The issue was first detected as a train blocker because the timeouts were causing database query errors on the MediaWiki side. Further manual investigation discovered the timeouts in MediaWiki/Swift communication.

In this specific case, alerting would not have helped given that the issue was noticed almost immediately, there was just no one actively looking into it for a significant amount of time.

For the general case, having metrics about throughput of uploads to Swift for large files and alerting (non-paging) based on that average might be useful (see actionables).

Conclusions

What went well?

  • Once the underlying issue was identified (use of HTTP/2), we were able to prepare patches right away and deploy them in less than a day.

What went poorly?

  • There is no owner for MediaWiki backend multimedia work, leaving this to languish for months.

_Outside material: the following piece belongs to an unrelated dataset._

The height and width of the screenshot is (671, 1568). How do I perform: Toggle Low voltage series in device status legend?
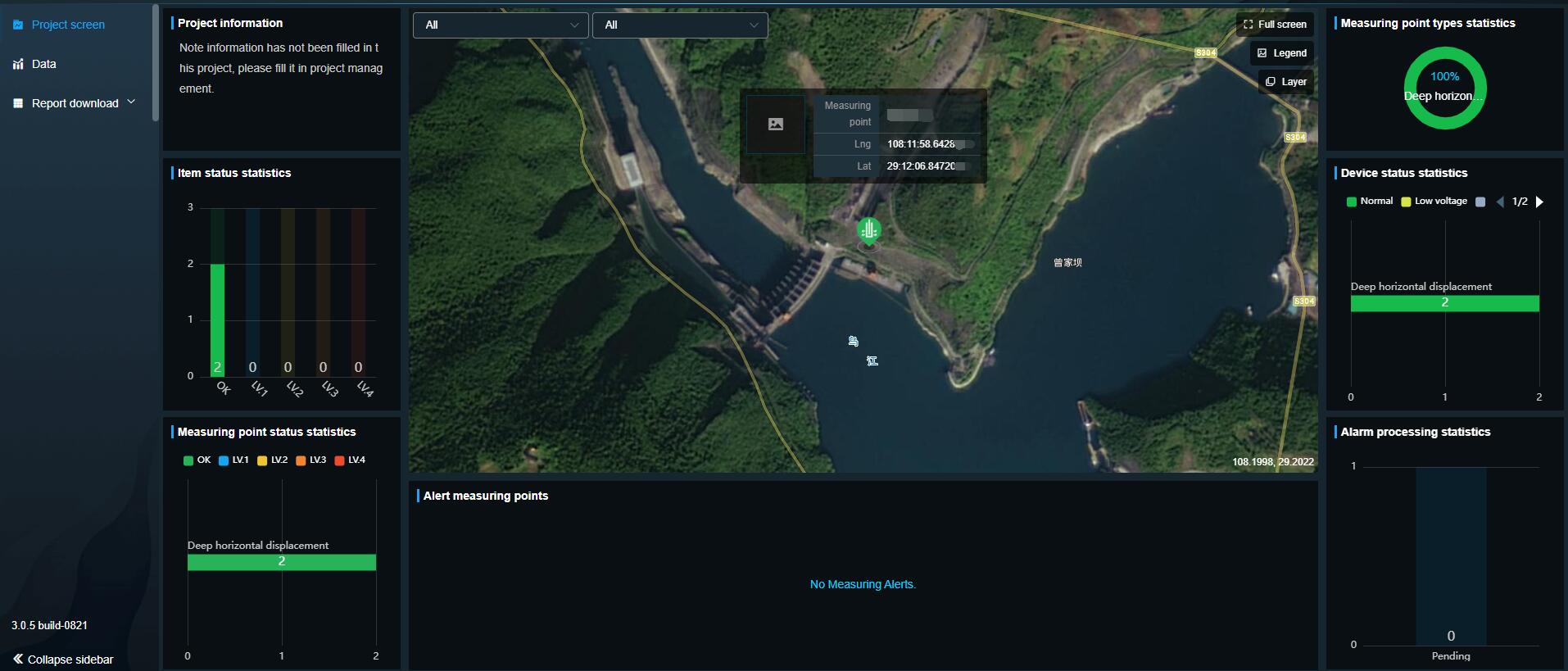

In the course of this investigation, many other bugs were found and filed, but there is no one to work on them.
  • The errors emitted to users when uploads fail are vague and not helpful, leading to user frustration and many duplicate issues.
    • Users also did not know which component to use, so bugs ended up scattered across MediaWiki-Uploading, MediaWiki-File-management and SRE-swift-storage.
  • Chunked uploads use and were failing during the job queue, which is much harder to debug in production because it can't be routed to mwdebug* like web requests can.

Where did we get lucky?

  • We were able to reproduce the issue using plain PHP+curl via a script that extracted the useful parts of MultiHttpClient and SwiftFileBackend
  • Pasting verbose traces onto Phabricator allowed a volunteer to spot the use of HTTP/2 when it was not intended

How many people were involved in the remediation?

  • ~4 SREs
  • ~3 software engineers
  • Special thanks to Xover who noticed the use of HTTP/2 and the corresponding change in libcurl, plus Inductiveload who helped with reproduction and testing once it was fixed.

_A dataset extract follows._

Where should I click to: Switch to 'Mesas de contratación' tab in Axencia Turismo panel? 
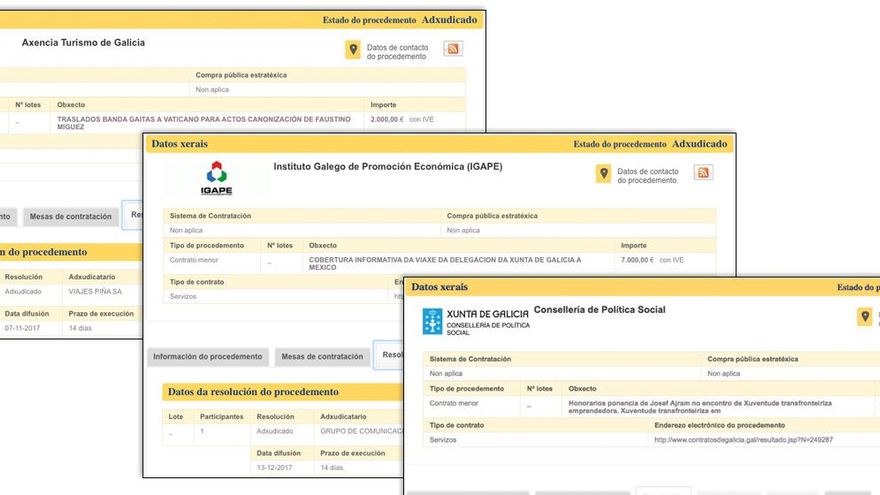coord(70,217)
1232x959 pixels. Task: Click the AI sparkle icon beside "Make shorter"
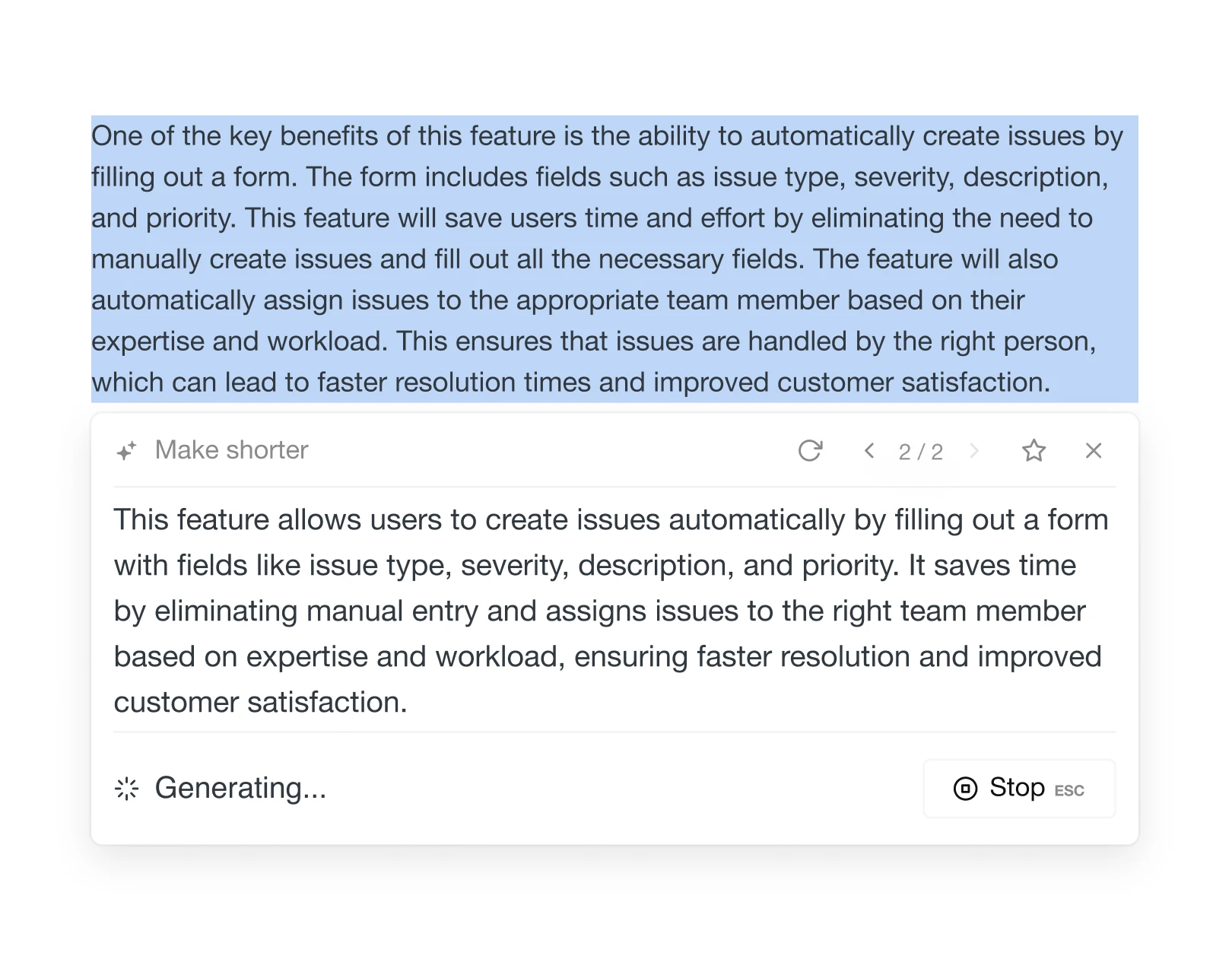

Links to relevant documentation

  • Swift/How To is marked as outdated and would be more useful if it explained how to use the Python Swift client to upload files to Swift, as well as had designated test users and buckets. Or maybe recommend to use test.wikipedia.org's buckets.
  • As far as I know there is no detailed infographic or even text that explains how the MediaWiki chunked upload process works. Broadly users upload chunks, they get reassembled on a job runner, and then eventually published. Some steps result in actual uploads, others use Swift's x-copy-from. Some parts use temporary names, others use the actual filename. Also everything is uploaded to both DCs, but not in parallel.

Actionables

The biggest issue identified here is needing a maintainer/owner for backend file upload/management related components.

  • There is a general need for better metrics collection and logging of the individual actions in SwiftFileBackend.

Scorecard

Read more about Incident Scorecard.

Incident Engagement™  ScoreCard Score Notes
People Were the people responding to this incident sufficiently different than the previous N incidents? (0/5pt) 0 This is an unusual incident involving many people over 9 months
Were the people who responded prepared enough to respond effectively (0/5pt) 0
Did fewer than 5 people get paged (0/5pt)? 0 No page
Were pages routed to the correct sub-team(s)? 0
Were pages routed to online (working hours) engineers (0/5pt)? (score 0 if people were paged after-hours) 0
Process Was the incident status section actively updated during the incident? (0/1pt) 0 Task was updated, but incident docs were created after resolving the issue
If this was a major outage noticed by the community, was the public status page updated? If the issue was internal, was the rest of the organization updated with relevant incident statuses? (0/1pt) 0 Issue was eventually given high priority, but wasn't considered UBN. troubleshooting status was logged in task, and incident status was updated after resolution
Is there a phabricator task for the incident? (0/1pt) 1 Yes
Are the documented action items assigned?  (0/1pt) 0 Some, some are not
Is this a repeat of an earlier incident (-1 per prev occurrence) 0
Is there an open task that would prevent this incident / make mitigation easier if implemented? (0/-1p per task) 0
Tooling Did the people responding have trouble communicating effectively during the incident due to the existing or lack of tooling? (0/5pt) 5 No tooling issues were reported, although communication was slow due to unclear ownership
Did existing monitoring notify the initial responders? (1pt) 0
Were all engineering tools required available and in service? (0/5pt) 5 Yes
Was there a runbook for all known issues present? (0/5pt) 0
Total Score 11